## DATA TO USE
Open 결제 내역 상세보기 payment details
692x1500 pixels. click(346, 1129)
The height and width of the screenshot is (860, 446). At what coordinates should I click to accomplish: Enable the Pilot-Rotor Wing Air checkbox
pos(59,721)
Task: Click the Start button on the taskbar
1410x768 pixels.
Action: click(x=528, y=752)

--

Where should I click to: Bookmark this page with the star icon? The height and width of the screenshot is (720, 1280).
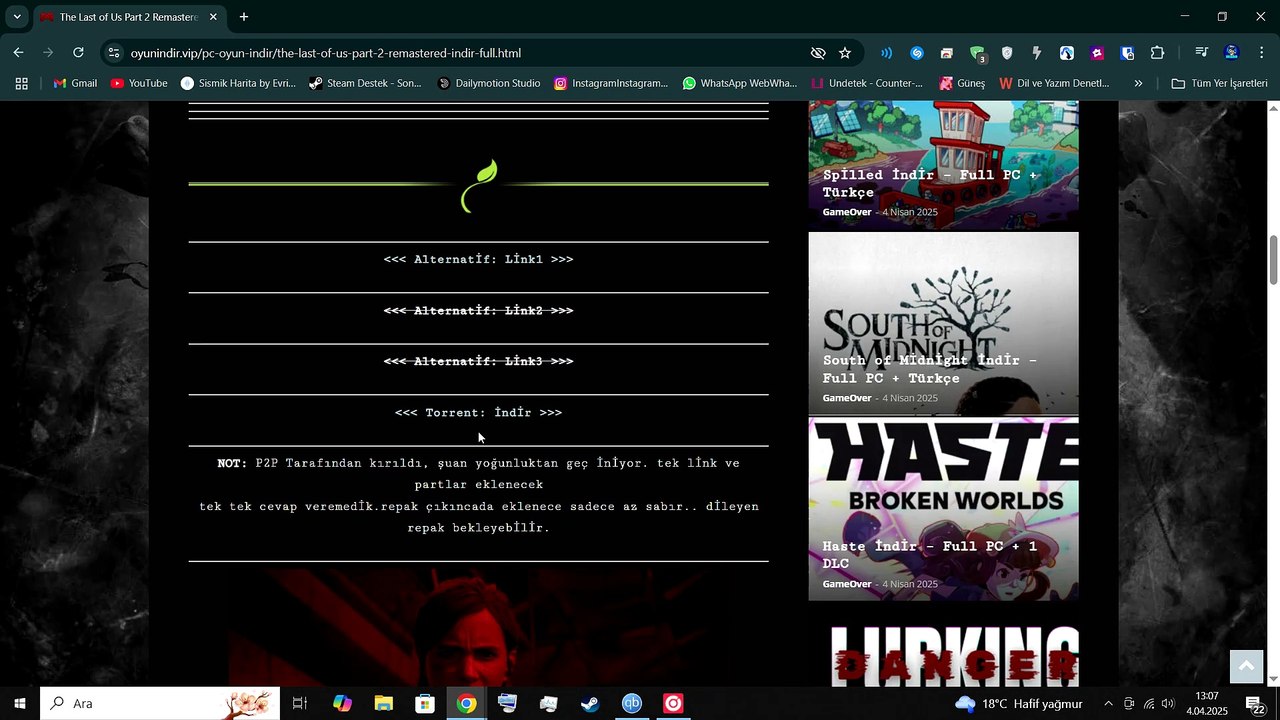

## WORK REQUIRED
Look above for the line with "Open 결제 내역 상세보기 payment details"; retype exactly that line, every line after it up to the line with "Task: Click the Start button on the taskbar", and that line too, nothing else.

## ANSWER BOX
Open 결제 내역 상세보기 payment details
692x1500 pixels. click(346, 1129)
The height and width of the screenshot is (860, 446). At what coordinates should I click to accomplish: Enable the Pilot-Rotor Wing Air checkbox
pos(59,721)
Task: Click the Start button on the taskbar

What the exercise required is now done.